# mexican jumping lizard?



## TeguLouie (Sep 7, 2011)

so i had lou in my tub today just getting him some free range time and i have discovered that he really hates not being able to see out of where ever he is, hence i feed him on top of his cage vice in the black storage tub, anyway he was walking all around exploring and burrowing in the towel, and then starts trying to climb the sides of the tub unsuccessfully, so what he figured out was he could use his tail to hold him up higher and springsw off the side of the tub to try and jump out. hes only 3 months old and about 16-17 inches but he almost cleared the side. thought it was pretty funny, because if you have never seen a GU perch on his tail to jump your missing out!

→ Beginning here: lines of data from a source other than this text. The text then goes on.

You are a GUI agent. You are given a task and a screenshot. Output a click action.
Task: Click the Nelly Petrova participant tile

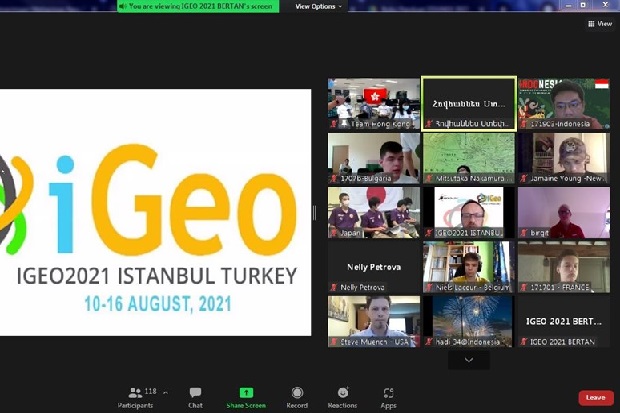point(374,267)
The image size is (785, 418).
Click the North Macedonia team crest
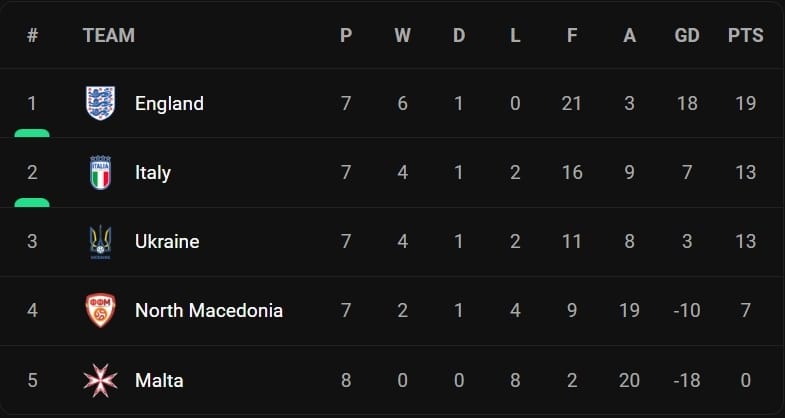point(100,311)
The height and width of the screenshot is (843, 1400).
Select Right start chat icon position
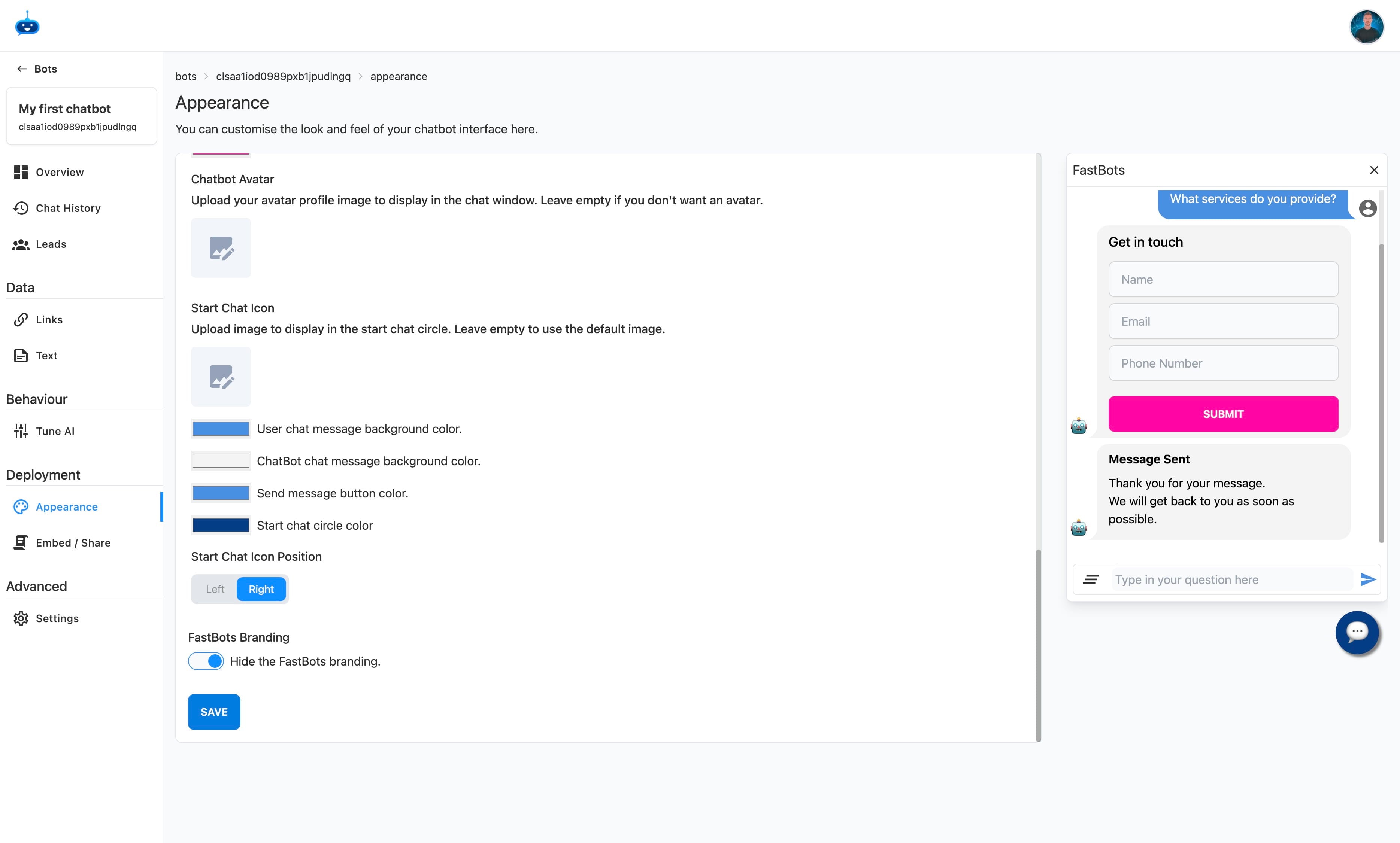pos(261,589)
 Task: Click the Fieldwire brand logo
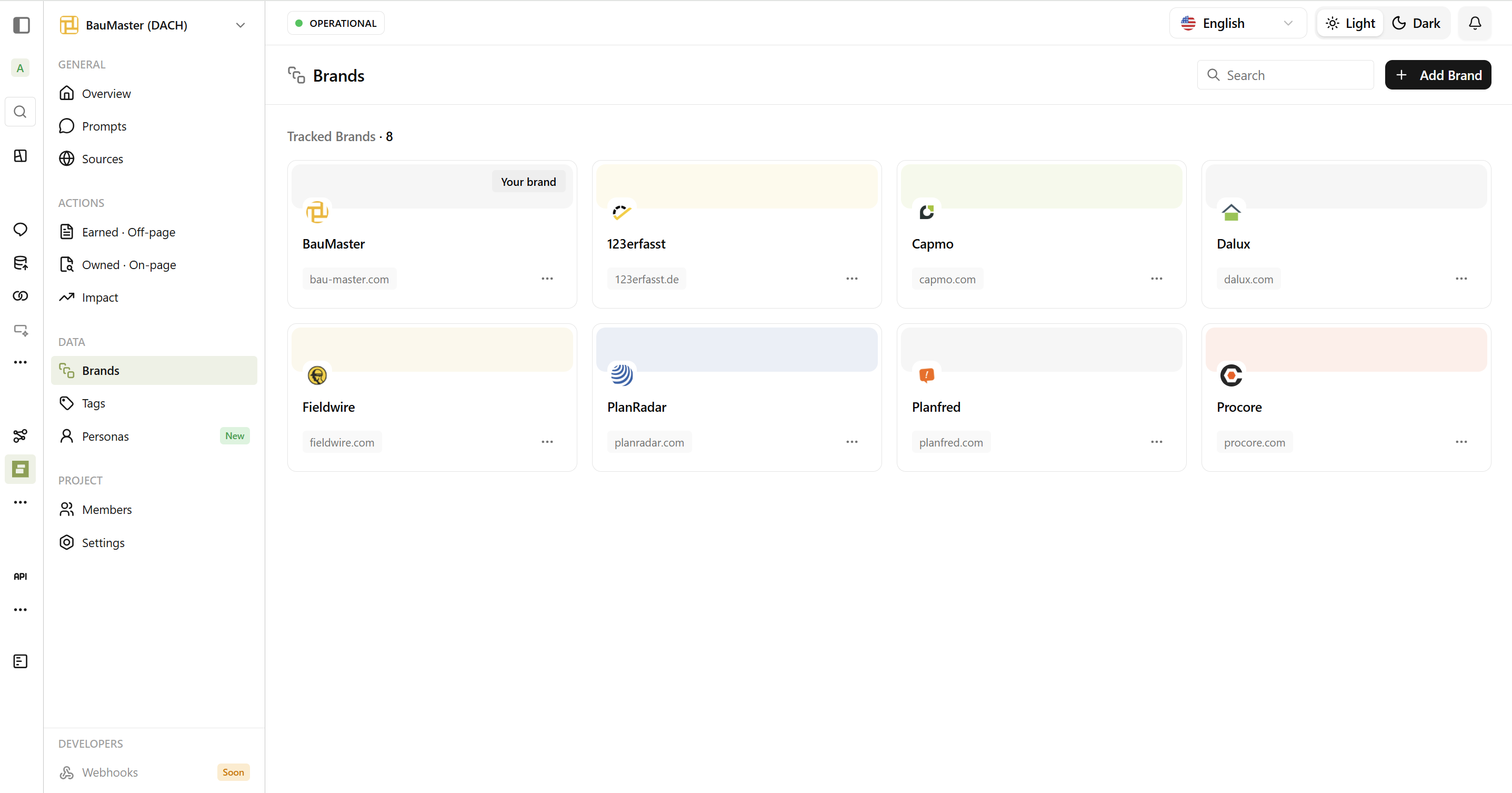tap(317, 375)
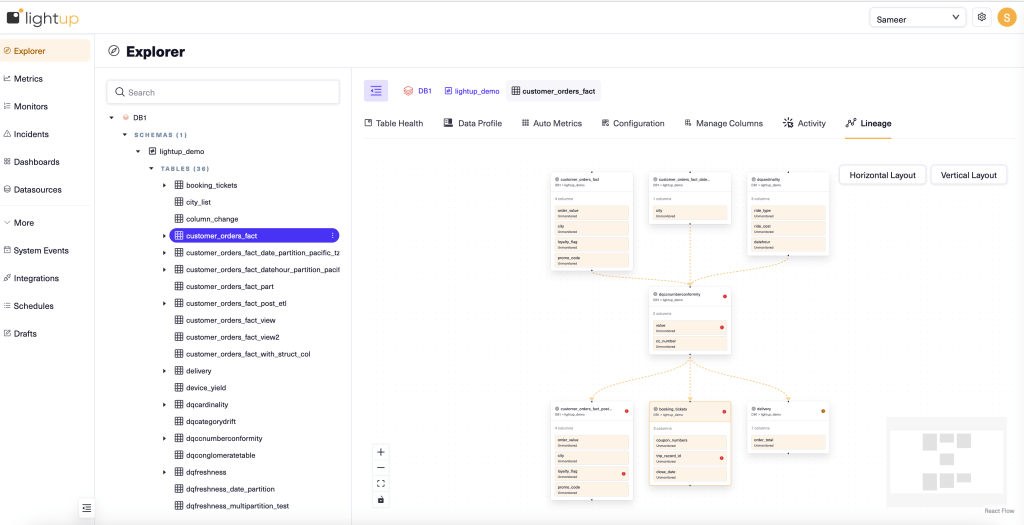
Task: Go to Integrations in the sidebar
Action: click(36, 278)
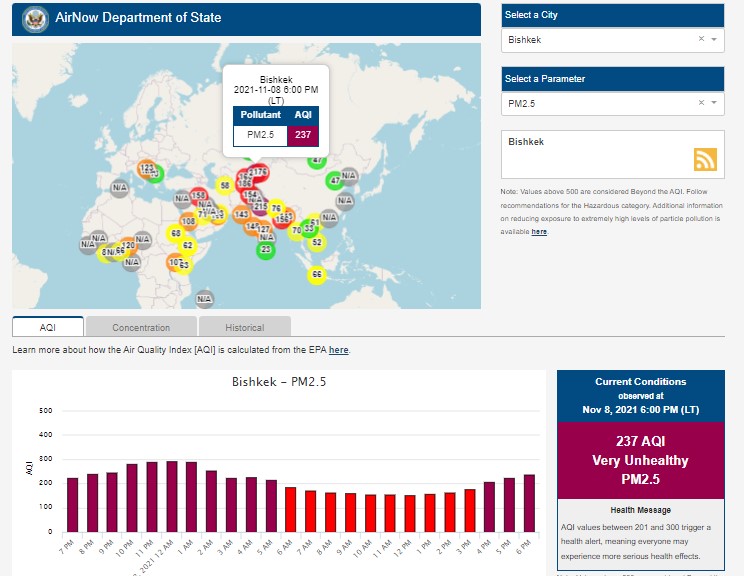Click the gray N/A marker at map bottom
This screenshot has height=576, width=744.
tap(204, 298)
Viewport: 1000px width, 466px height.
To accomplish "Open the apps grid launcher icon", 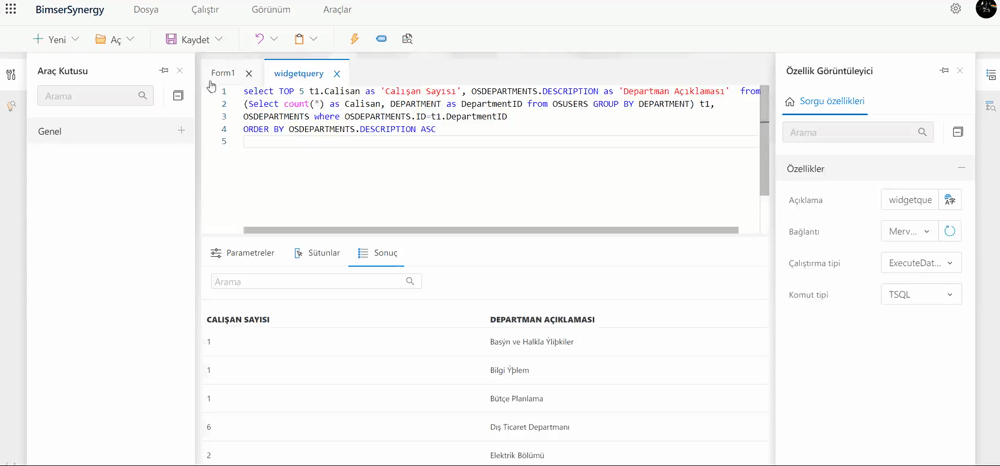I will coord(11,9).
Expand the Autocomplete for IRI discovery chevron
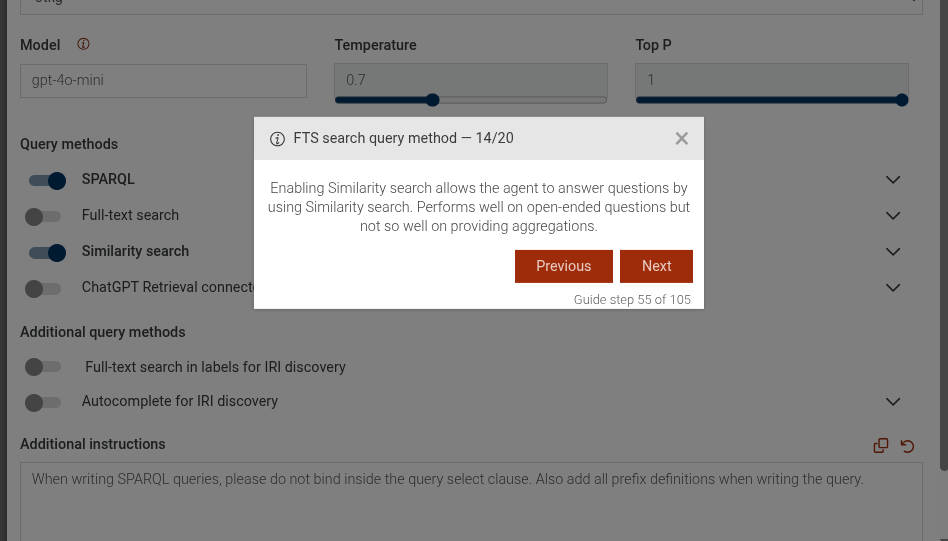 pyautogui.click(x=893, y=402)
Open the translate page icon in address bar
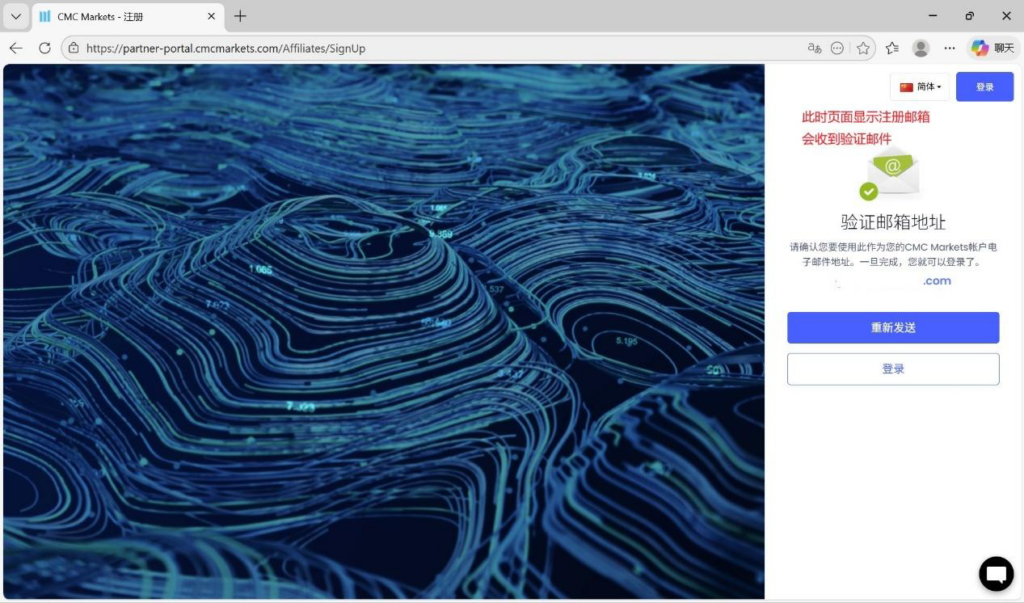 [x=814, y=48]
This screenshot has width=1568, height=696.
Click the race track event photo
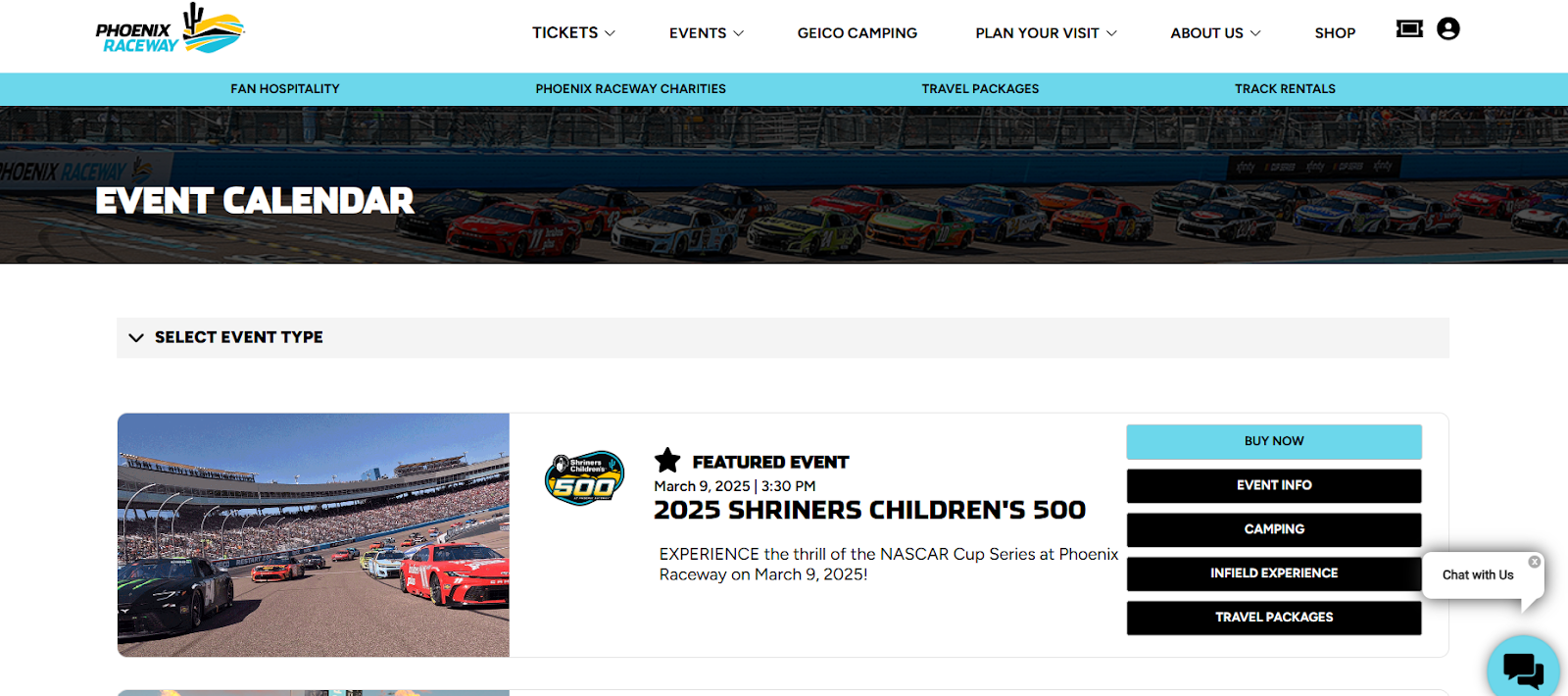point(313,534)
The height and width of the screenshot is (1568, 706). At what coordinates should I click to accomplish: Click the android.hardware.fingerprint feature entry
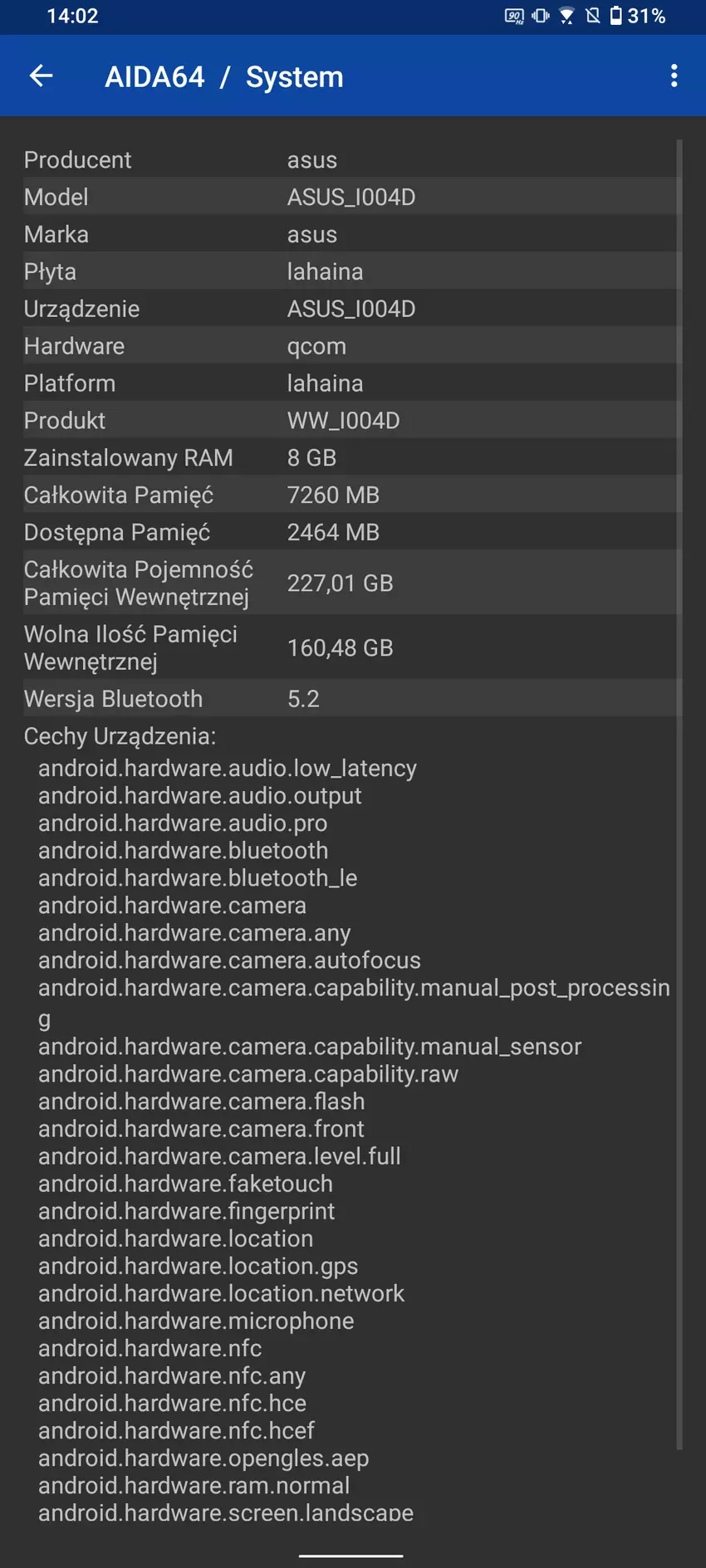pos(186,1211)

anyway thought id share the funny with you guys


----------



## roastedspleen (Sep 7, 2011)

uuuuummm what makes your tegu mexican? mexico is part of north america....... it comes from south america..... you should probably rethink why you titled it that otherwise you come off as inccorect


----------



## spark678 (Sep 7, 2011)

like a mexican jumping bean! and I think he knows his tegu is not mexican lol.


----------



## reptastic (Sep 7, 2011)

Lol as he gets older your in for many wacky moments with these guys, Its funny my tegus are nearly 4', they try to do the same thing but neither has had sucess yet lol


----------



## Strange_Evil (Sep 7, 2011)

ha ha, i can picture it. My tegu almost jumped out of his cage. When i had him the 75g, i like to slide the lid back and let him bask no screen in the way, he actually jumped up and almost jumped out the cage, i had no clue he'd be able to jump that high. But the way they boost themselves up to jump is just epic lol.


----------



## Rhetoric (Sep 7, 2011)

I too can picture it. These guys are so awesome, they have so many goofy moments.


----------



## TeguLouie (Sep 8, 2011)

roastedspleen said:


> uuuuummm what makes your tegu mexican? mexico is part of north america....... it comes from south america..... you should probably rethink why you titled it that otherwise you come off as inccorect



yes i am well aware that my GU is not mexican, after all he didnt have a sombrero on when i got him (isnt that the indication) and i havent heard any maraccas.

just playing, it was the best visual reference i could think of .he has a really strong tail, doesnt really use his legs just kinda flexes it and he shoots like a rocket. ill have to get some pictures if i can

my guy has such a personality, unfortunetly his attitude is that he's an "ashhole" but hey the wife says he takes after me lol


----------